We can also think of the market as another “crowd”. The market is made up of individuals all with different views. They’re placing money behind those views. If we look at the FX options market, we can use it to extract implied probabilities priced in for FX spot moves in the future. This is particularly useful over large scheduled events, which can impact the FX implied volatility surface. Frequency, there will be an event vol add on related to an scheduled event. There surface can also become skewed. Obviously, no one knows the actual outcome of a future scheduled event. However, the fact that is scheduled, does at least allows markets participants to take a view on it. There is also the complication that we often have many scheduled events at the same time. Hence, it can be difficult to disentangle multiple events.

  

The French presidential election is coming up shortly (10 Apr 2022 for the first round and 24 Apr 2022). We can extract implied PDFs from the FX implied volatility surface for EURUSD, looking at options contract written out to 1M (to cover the first and second rounds), using data snapped from 01 Apr 2022. We can compare the PDFs to those at comparable points before the 2017 Presidential election (where we’ve used 14 Apr 2017 as our reference point). For the below analysis I’ve used various Python libraries including finmarketpy, findatapy and FinancePy.

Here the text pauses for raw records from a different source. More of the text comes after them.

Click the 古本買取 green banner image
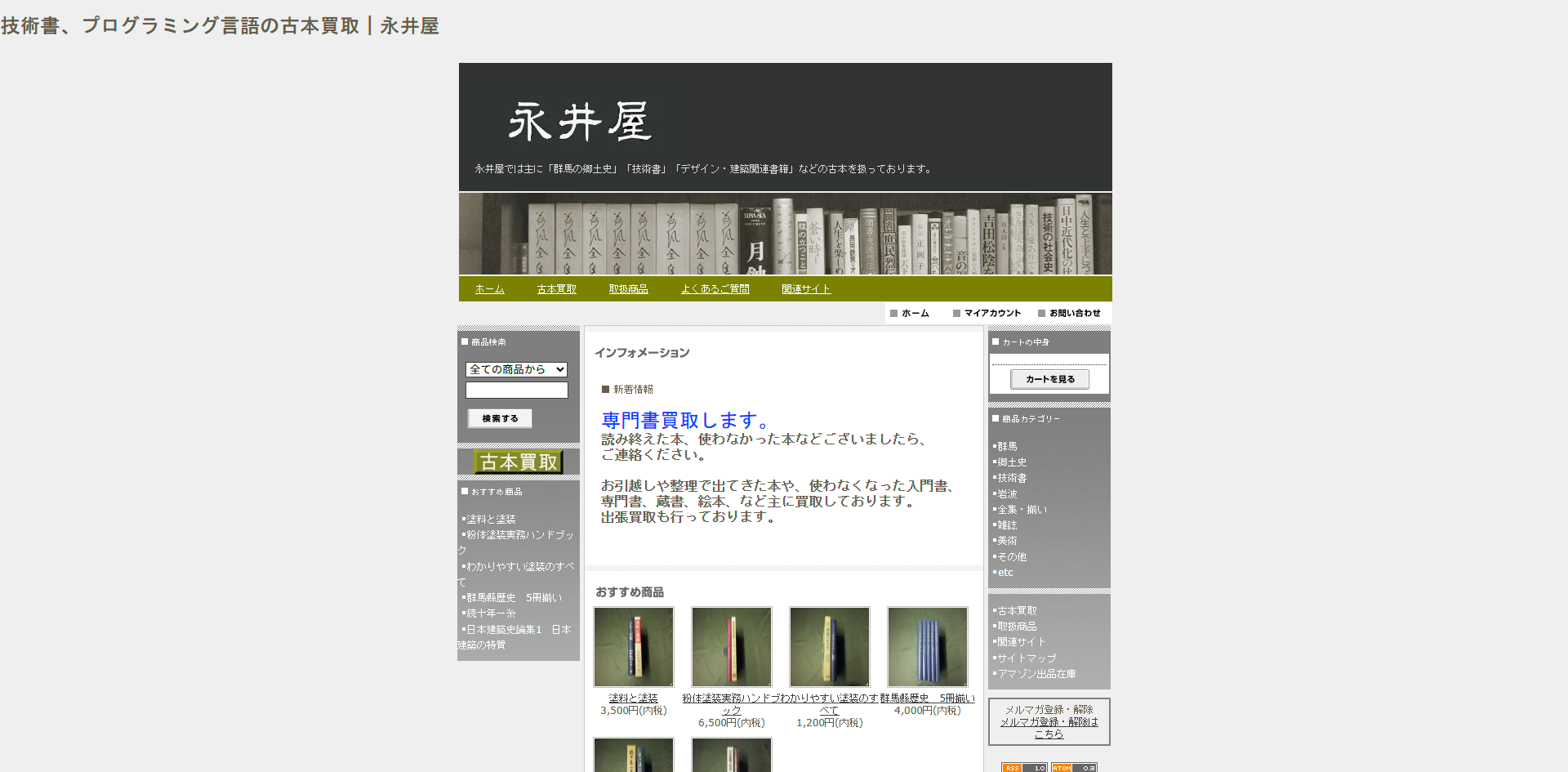The width and height of the screenshot is (1568, 772). click(519, 462)
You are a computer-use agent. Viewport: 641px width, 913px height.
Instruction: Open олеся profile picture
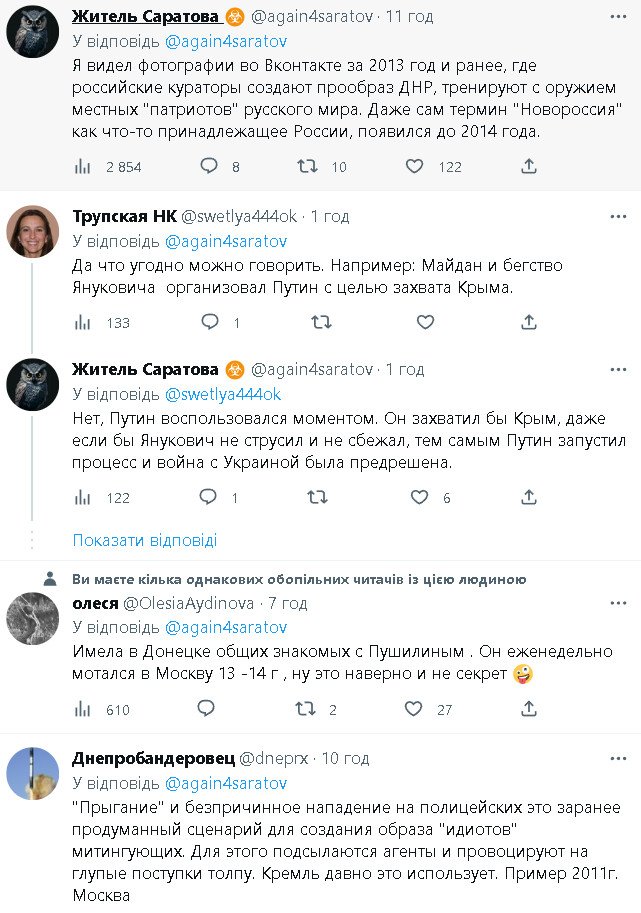click(x=32, y=618)
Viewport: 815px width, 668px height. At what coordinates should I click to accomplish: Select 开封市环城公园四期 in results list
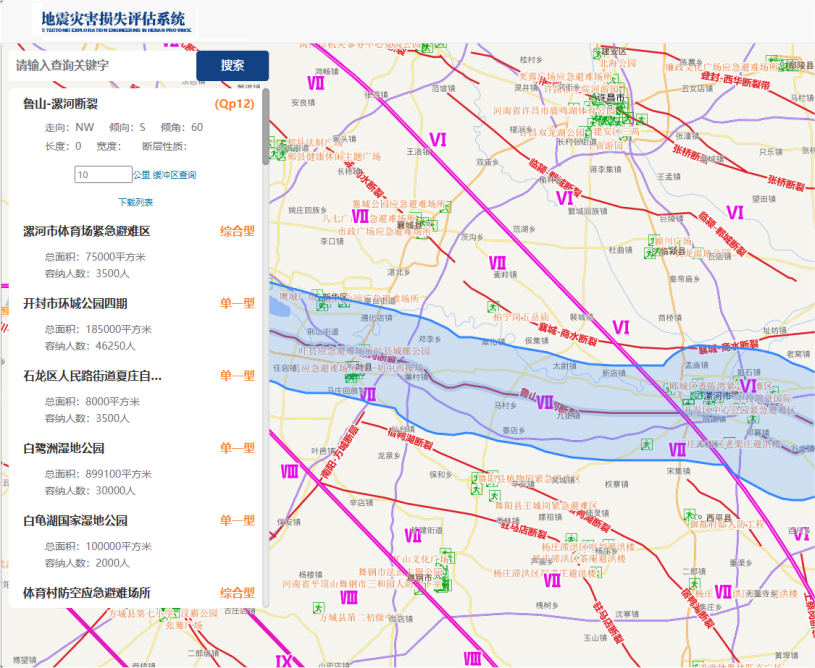(75, 303)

The data has been downloaded from Bloomberg. If you’re interested in the Python code you can get it from a Jupyter notebook from my teaching GitHub page (it also has 2W charts there).

  

Let’s plot the implied PDFs extracted from the EURUSD implied volatility surface for 1M tenors just before the 2017 and 2022 French presidential elections. Perhaps unsurprisingly, there’s a large tail for EURUSD downside in both occasions, the likely direct of a move in spot if the far right won. In 2017, the left side tail was considerably larger, going down to around -20% from where spot was trading. Polls around 14 Apr 2017 were for 22-23% for Le Pen and Macron around 24%. By contrast in 2022, it goes to around -10% downside. Polls now are at 21% for Le Pen and Zemmour on 11%, and Macron on 26%. Hence, the far right vote is now around 10% more than it was at this stage in 2017.

  

Going into the second round of the election, it is obviously difficult to know how votes from those eliminated in the first round will be reallocated, amongst the two front runners. Some who voted may also abstain in the second round. However, it seems like a good bet that those voting Zemmour would more likely vote for Le Pen than for Macron. Whilst I’m not an expert on French politics to interpret the poll data (and it could be that I’m missing something), there does seem to be a disagreement between opinion polls and the FX options market at this point.

  

One argument, can be that in 2017, hence markets were more concerned about a far right win, than was suggested by opinion polls, given the unexpected outcomes of Brexit and the Trump election, given it was very near term memory. In 2022, maybe memories have faded of that shock, and hence, there is less demand for very low delta downside EURUSD options, despite the fact that the far right as whole is polling higher than in 2017. In practice, it is likely that we are probably somewhere in between the two in terms of understanding market concerns over the election, 2017 downside EURUSD was too expensive (again, in hindsight!), and here potentially it is too cheap, when viewed against opinion polls.